Вскоре после защиты кандидатской диссертации А.В. Семьянов получил позицию научного сотрудника в лаборатории проф. Дмитрия М. Кульмана в Институте Неврологии Университетского колледжа Лондона (Великобритания). Там он провел ряд исследований с использованием метода патч-кламп в срезах гиппокампа. В частности, он обнаружил, что глутамат вытекающий за пределы синаптической щели может достигать пресинаптических терминалей тормозных ГАМКергических синапсов, активировать на них метаботропные рецепторы глутамата и, таким образом, снижать вероятность высвобождения ГАМК (Neuron 2000). А.В. Семьянов обнаружил, что активация аксональных кайнатных рецепторов за счет спиловера глутамата может запускать эктопические потенциалы действия в аксонах гиппокампальных интернейронов (Nature Neurosci. 2001). Он описал клеточную специфичность тонической проводимости опосредованной активацией ГАМКА рецепторов посредством внесинаптической ГАМК (Nature Neurosci. 2003). Полученные данные о роли внесинаптической передачи сигналов в головном мозге легли в основу докторской диссертации А.В. Семьянова, защищенной в 2002 году в Пущино. В 2003 году проф. Дмитрий А. Русаков пригласил А.В. Семьянова в свою лабораторию в Институте Неврологии, где он освоил методы двухфотонного кальциевого имиджинга и фотоактивации глутамата.

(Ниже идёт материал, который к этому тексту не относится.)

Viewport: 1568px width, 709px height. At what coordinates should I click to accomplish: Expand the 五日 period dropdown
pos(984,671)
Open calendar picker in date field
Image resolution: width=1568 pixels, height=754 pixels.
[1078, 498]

В январе 2005, А.В. Семьянов переехал в Институт Мозга РИКЕН (Япония) по приглашению проф. Масао Ито, где основал свою независимую лабораторию. Лаборатория А.В. Семьянова использовала методы in vitro и in vivo электрофизиологии; двухфотонного кальциевого имиджинга и имиджинга потенциала с помощью второй гармоники. А.В. Семьянов исследовал механизмы и физиологическую значимость внесинаптической передачи и нейрон-глиального взаимодействия в гиппокампе. Он обнаружил, что тоническая активация внесинаптических ГАМКА рецепторов в гиппокампальных интернейронах имеет двойное действие сначала возбуждающее, затем тормозное в зависимости от изменения мембранной проводимости (Nature Commun 2011). Этот эффект является важным регулятором гиппокампальной ритмической активности (PNAS 2014). А.В. Семьянов обнаружил, что внесинаптические NMDA рецепторы в пирамидных нейронах гиппокампа находятся в связанном с внеклеточным глутаматом состоянии и активируются потенциалом действия, обратно распространяющимся в дендриты. Такая активация внесинаптических NMDA рецепторов запускает ранее неизвестный тип дендритной пластичности (Cell Reports 2012). А.В. Семьянов показал, что синаптические NMDA рецепторы вовлечены в ретроградную передачу сигнала в синапсе посредством высвобождения калия в синаптическую щель (Cell Reports 2013). Недавние исследования А.В. Семьянова посвящены ультраструктурным и ионным механизмам нейрон-глиального взаимодействия в гиппокампе.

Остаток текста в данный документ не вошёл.